To be done -
Pick up the article below on James 2:24 and justification by faith alone right after its last sentence, and keep going in the same voice.

Document section -
— start —
Justified by Works? Sola Fide (Faith Alone) and James 2:24

Roman Catholic theologians turn to James 2:24 to argue their case that justification is according to works. There is good reason for this. James says explicitly: “You see that a person is justified by works and not by faith alone” (James 2:24). We need to get a solid grasp on this passage so we can be clear on what Scripture teaches about justification and know how to answer our Catholic friends when it comes to sharing the gospel.

First Things First
First, we begin with the conviction that Scripture, as God’s Word, does not contradict itself. Romans 3-4 and James 2 harmonize coherently; we only need to labor to discover how they harmonize. We do not say that James overrides Paul or that Paul overrides James; or that either apostle God it wrong and one was correcting the other. (If this were the case, it would have been Paul correcting James, for James wrote his letter approximately 20 years before Paul wrote Romans.) No, by giving us each text, God intends us to learn vital truths from both and to bring these truths to bear on our lives.

Second, we need to make sure to read both Paul and James in their own contexts. Each apostle is addressing specific issues in their letters, and it is helpful to our interpretation of the texts in question to understand what issues they are addressing.

In Romans, Paul is addressing the question of how one is justified. He makes clear over several paragraphs that justification is not and cannot be by our works and that it is a legal, point-in-time declaration based on the work of Christ and his righteousness imputed to us by faith alone. Paul is addressing with particular concern the issue of legalism; that is, the attempt to earn one’s justification by obedience to the law.

James is also addressing how one is justified, but his primary concern is the issue of true faith vs. false faith; or to be more specific: saving faith vs. demonic faith.

At this point one might suggest a solution that says Paul and James were simply using the word “justification” differently. I don’t think this solution is helpful because it is impossible to prove (and leads us to begging the question). Rather, I think it is best to simply take James and Paul at face value and understand that they are using justification in the same way. As we walk through James 1-2, therefore, I am taking the approach that both James and Paul mean pretty much the same thing by their use of the word justification. Specifically, they are referring to the declaration that one stands righteous before God.

The Context of James 2:24
Before we come to James 2, however, we must establish our contextual footing by starting at the beginning of the letter. We first notice that James understands that God is the source of all good gifts. Not only this, but James also understands salvation to be, on the whole, God’s work, not man’s:

Every good gift and every perfect gift is from above, coming down from the Father of lights with whom there is no variation or shadow due to change. Of his own will he brought us forth by the word of truth, that we should be a kind of firstfruits of his creatures (James 1:17-18)

James is writing to believers, and he acknowledges that their salvation was the sovereign act of God who brought them forth “of his own will” by the instrument of the gospel, “the word of truth.” While we do not want to load James’ statements with nuances he didn’t intend to make or imply, these statements cohere with other New Testament statements on the nature of conversion: namely, that a person is converted and saved at a point in time, not over a process of obedience, cooperative with God’s Spirit (e.g., Eph 2:5; Col 2:13).

Nevertheless, James is deeply concerned that those to whom he is writing live according to the faith they profess. In other words, James argues genuine faith will prove itself in doing the word (1:22), caring for the orphan and widow (1:27), guarding one’s mouth (1:26), pursuing justice and shunning partiality (2:1-11), and loving one’s neighbor (2:8). To live in a way that neglects these commands is to throw the genuineness of your faith into question.
— end —
Dataset extract -
— start —
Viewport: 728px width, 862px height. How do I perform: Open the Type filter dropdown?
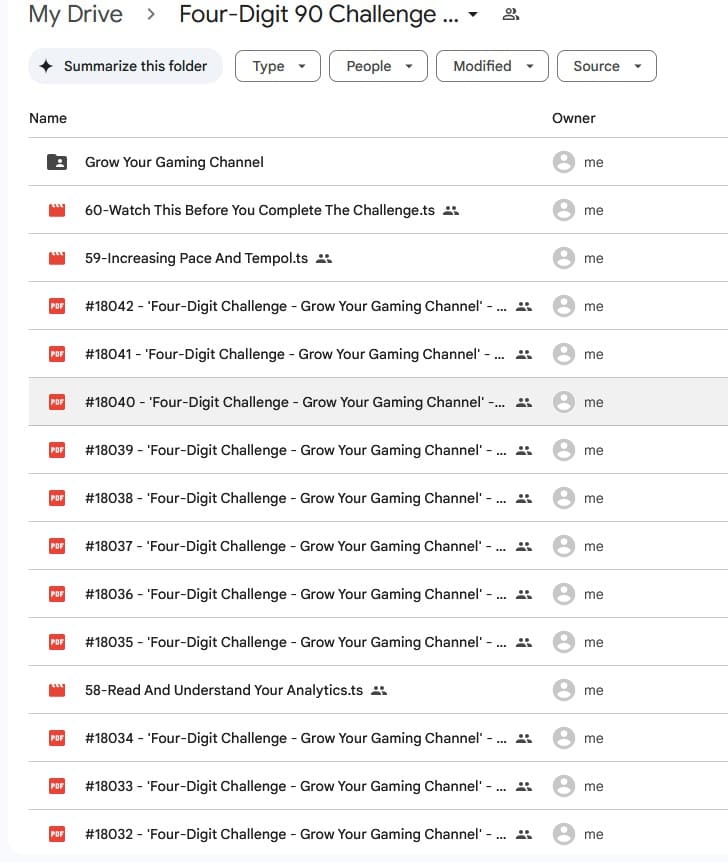click(277, 66)
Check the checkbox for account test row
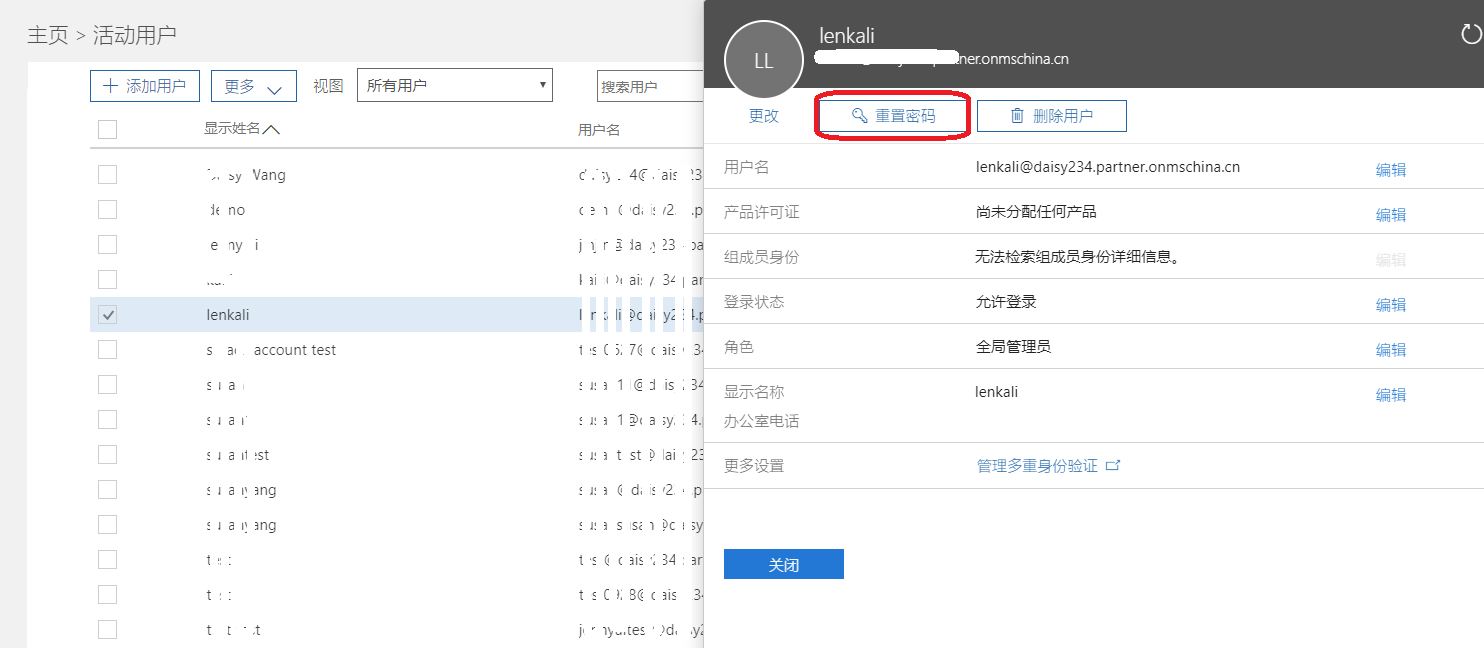The image size is (1484, 670). click(x=108, y=350)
— end —
Output for this exercise -
When we come to James 2:24, therefore, we recognize that James is dealing with the problem of spurious faith. He is not, like Paul, dealing in detail with the grounds of justification and the work of Christ and its relation to the sinner’s right standing with God. James is not handling specifically the doctrine of imputation or the logic of the cross as it pertains to the righteousness of a benevolent Creator (Rom 3:21-26; 5:12-21). Rather, James is concerned with those whose faith only consists of words and is bereft of works. Consider these texts:

James 1:22: But be doers of the word, and not hearers only, deceiving yourselves.

James 1:26: If anyone thinks he is religious and does not bridle his tongue but deceives his heart, this person’s religion is worthless.

James 2:8-9: If you really fulfill the royal law according to the Scripture, “You shall love your neighbor as yourself,” you are doing well. But if you show partiality, you are committing sin and are convicted by the law as transgressors.

James 2:14: What good is it, my brothers, if someone says he has faith but does not have works? Can that faith save him?

James 2:15-17: If a brother or sister is poorly clothed and lacking in daily food, and one of you says to them, “Go in peace, be warmed and filled,” without giving them the things needed for the body, what good is that? So also faith by itself, if it does not have works, is dead.

James 2:18-20: But someone will say, “You have faith and I have works.” Show me your faith apart from your works, and I will show you my faith by my works. You believe that God is one; you do well. Even the demons believe–and shudder! Do you want to be shown, you foolish person, that faith apart from works is useless?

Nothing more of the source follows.